Kitch a souligné qu’il apparaît clairement qu’unies, les principales institutions d’enseignement universitaire au Canada possèdent les connaissances et l’expertise pour traiter de la question de la sécurité des patients et que les dirigeants peuvent amener l’industrie des soins de santé à s’engager sur un ensemble de livrables collectifs.
Apkon a noté que l’approche OHF à la sécurité des patients « n’est pas pour les cœurs fragiles » et qu’elle produit des tensions au sein de l’Institution qui s’amplifient encore dans des centres de premier ordre comme SickKids. À son avis, cette approche permet de réduire de manière significative le nombre d’événements graves et il a cité à cet égard l’expérience du Children’s Hospital de Columbus, Ohio. Ce centre a enregistré une réduction des événements indésirables graves de près de 90 % en trois ans. D’autres hôpitaux aux É.-U. ont signalé des résultats analogues au moyen de cette approche, a-t-il confirmé.
Pisters s’est prévalu du soutien et de l’aval du conseil d’administration et obtenu que le DG dirige l’initiative comme élément déterminant pour le succès d’établi une OHF. Il a déclaré qu’on reconnaissait également qu’un effort collaboratif entre les hôpitaux est l’approche appropriée pour protéger la sécurité des patients et fait remarquer que le RUS lui-même poursuit trois buts au regard de la sécurité des patients et des erreurs évitables : faire de la sécurité une valeur fondamentale; reconnaître la nécessité d’une nouvelle approche en matière de sécurité – un effort coordonné autour d’objectifs cohérents; et axer la démarche sur des données établies, avec un accent sur six maladies nosocomiales.
Kitch a évoqué également des modèles communautaires à l’échelon local pour mettre en œuvre une culture de la sécurité en faisant observer que plus de 30 directeurs-généraux de la Nouvelle-Écosse (pas tous dans le secteur de la santé) ont souscrit à une charte de la sécurité pour œuvrer à des milieux de travail plus sains et plus sûrs en mettant en commun des pratiques exemplaires.

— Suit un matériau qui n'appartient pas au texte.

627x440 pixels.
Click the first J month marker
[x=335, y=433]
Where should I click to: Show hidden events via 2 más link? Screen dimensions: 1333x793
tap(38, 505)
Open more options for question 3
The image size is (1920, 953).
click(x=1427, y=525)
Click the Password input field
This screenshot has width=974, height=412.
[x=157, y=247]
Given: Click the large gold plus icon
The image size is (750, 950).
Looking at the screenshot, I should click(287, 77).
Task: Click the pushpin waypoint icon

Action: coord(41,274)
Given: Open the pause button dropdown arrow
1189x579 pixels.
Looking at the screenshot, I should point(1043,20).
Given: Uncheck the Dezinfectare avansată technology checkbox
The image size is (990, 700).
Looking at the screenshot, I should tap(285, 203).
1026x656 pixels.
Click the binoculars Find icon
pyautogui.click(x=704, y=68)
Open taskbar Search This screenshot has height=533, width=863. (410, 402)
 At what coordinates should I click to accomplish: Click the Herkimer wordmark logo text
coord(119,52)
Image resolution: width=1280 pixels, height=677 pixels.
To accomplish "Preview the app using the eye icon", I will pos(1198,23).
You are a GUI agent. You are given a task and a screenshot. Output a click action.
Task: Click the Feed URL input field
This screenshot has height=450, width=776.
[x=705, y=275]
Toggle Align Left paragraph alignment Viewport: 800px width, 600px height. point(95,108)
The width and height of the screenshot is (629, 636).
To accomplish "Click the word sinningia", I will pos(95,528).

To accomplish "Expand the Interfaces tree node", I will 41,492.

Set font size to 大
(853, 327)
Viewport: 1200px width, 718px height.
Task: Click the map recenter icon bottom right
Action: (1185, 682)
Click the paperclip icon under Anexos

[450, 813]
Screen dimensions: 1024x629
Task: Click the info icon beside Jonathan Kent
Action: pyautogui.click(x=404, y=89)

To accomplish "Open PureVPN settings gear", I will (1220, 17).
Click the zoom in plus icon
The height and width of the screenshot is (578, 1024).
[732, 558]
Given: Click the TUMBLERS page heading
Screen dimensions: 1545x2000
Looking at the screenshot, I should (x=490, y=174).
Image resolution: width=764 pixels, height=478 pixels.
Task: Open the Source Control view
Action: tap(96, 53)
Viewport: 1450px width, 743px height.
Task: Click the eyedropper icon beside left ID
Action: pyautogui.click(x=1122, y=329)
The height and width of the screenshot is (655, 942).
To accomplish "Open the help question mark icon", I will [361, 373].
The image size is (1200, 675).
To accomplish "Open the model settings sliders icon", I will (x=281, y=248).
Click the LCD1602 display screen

Pendant la période des questions, Apkon a affirmé que les principes sous-jacents à l’établissement d’une OHF pourraient s’appliquer aux institutions ou aux cliniques de toute taille. La présence d’un réseau de centres des sciences de la santé universitaires permet plus aisément à d’autres de bénéficier du travail accompli, et d’ajouter : « Un tel effort ne nécessite pas de ressources considérables. »
Les membres du panel ont soulevé des questions très importantes concernant les OHF et fait assurément valoir qu’il convient de déployer plus d’efforts dans l’adoption d’une culture de la sécurité dans nos organisations de santé. La question qui se pose est que faire à présent? Du point de vue de SoinsSantéCAN, ce concept répond parfaitement à la nécessité d’étendre à plus grande échelle et à la grandeur du pays des pratiques novatrices. Il devrait constituer une pierre angulaire du prochain Accord sur la santé.